If by all means I would do a research that benefits children and families, I would choose Parenting. I can say this in the area where I live at majority of the parents just don’t know how to be a good parent. I remember as when I was growing up as a child young or older children had to be in house when the street light came on. Not outside but inside the house I look at how time has changed so much. I just don’t understand why children can do more of what they want to do at a young age. It’s not all on the children because they only do what their parents allow them to do which most children think it’s great. But how I see how most parents are laughing at their children when they use profanity words at the age 5 and 6yr old. Never correct what the child is doing is wrong and that it’s not nice to talk like that using profanity words. There are so many parents’ that are too relax and with the lack of being a parent. Most parents are not teaching their children structure, respect others and yourself, plus values of an education.  When I was a reading tutoring one of my students siblings who I was trying to encourage to do his work so that he can pass the 4th grade. The little boy looked up at me and then said he don’t care about his grades or going to the 5th grade. Why should I care it’s not like the school is paying me any money. I was amazed from hearing what that little boy had told me but it all come from good parenting he had let me known so much in saying that. Most parents mix the relationship up of being a parent and more of being a child friend to be cool with the children or child. But I am happy I came up the old way I value everything in how I was raised from a child into an adult. I would love to do the research in parenting to give many parents who don’t know how to be a parents also for the parents who need help in the area. By doing this research I hope to gain skill on trying to give those parents who need help in parenting resources to improve in parenting skills.

3 comments:

  1. Tracy
    I think that research into this area would provide society many benefits. I would like to know what has happened to society in the last twenty years or so, and what has caused the differences in my generation to the generation of children that we have today.
    The only word of caution would be presenting information that included cultural differences and not bias. Because we live in a culturally rich society I would feel that many factors would have to be taken into consideration, as well as my own personal bias as to what I feel good parenting is.
    Cindy

    ReplyDelete
  2. Tracy, I think your observations are correct in that parenting and structure in homes has changed quite a bit. There is a large generation that tries to parent by friendship, or has lax rules and structure that teaches children nothing and allows for opportunities to struggle. It's a slippery slope though, since the way a person chooses to parent is sometimes just that - a choice. They have learned behaviors that have been passed down to them, or personal beliefs that are hard to change. I know I struggle when we find ourselves working hard to help a child and see so much potential and change in them but know that the parents are not necessarily supporting our teaching and is not on the same page as us. In the end, that confuses the child so much more and teaches them they can get away with certain things certain places, or that they only need to respect some people etc. It's a confusing message to send. In a perfect world, all parents would be open to learning and understanding their child's social and emotional growth. - Megan Strella (Adventures of a Director)

    ReplyDelete
  3. Tracy,
    Unfortunately, as a society are mostly to blame for the lack of parenting skills present today.

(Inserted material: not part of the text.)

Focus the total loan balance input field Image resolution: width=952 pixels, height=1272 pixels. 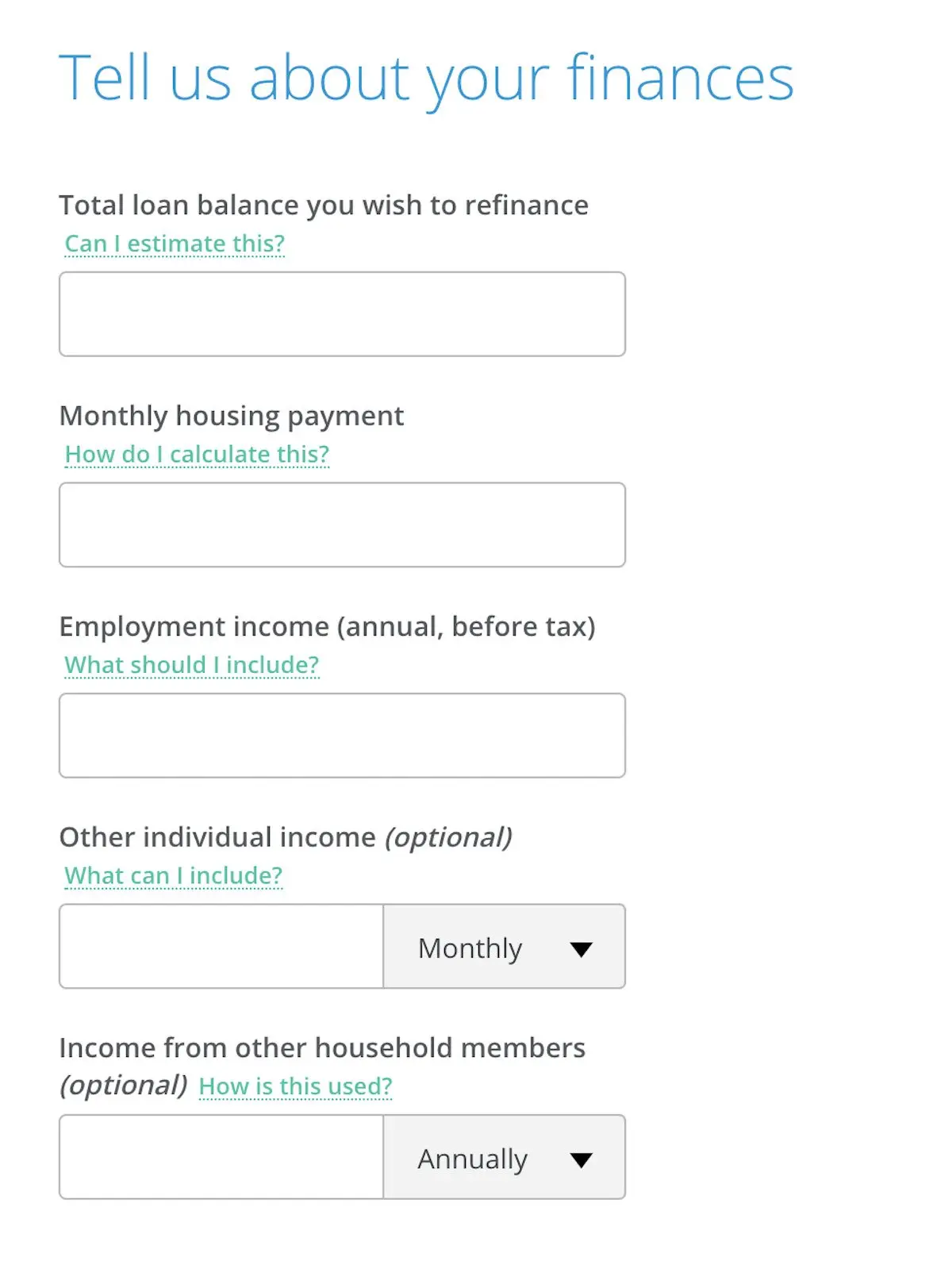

In recent years, the advances in technology and the media have allowed and even encouraged a hands-off approach to parenting. Parents are using TVs as babysitters and buying young children phones and tablets worth hundreds and thousands of dollars. I am not saying it is a bad thing but when a child has access to games and social media 24/7 and no real parental guidance to balance out and monitor the things they see at such an influential age.... what do we expect? I do think we need more research into the area of Parenting and how older methods can be updated and incorporated into the digital age.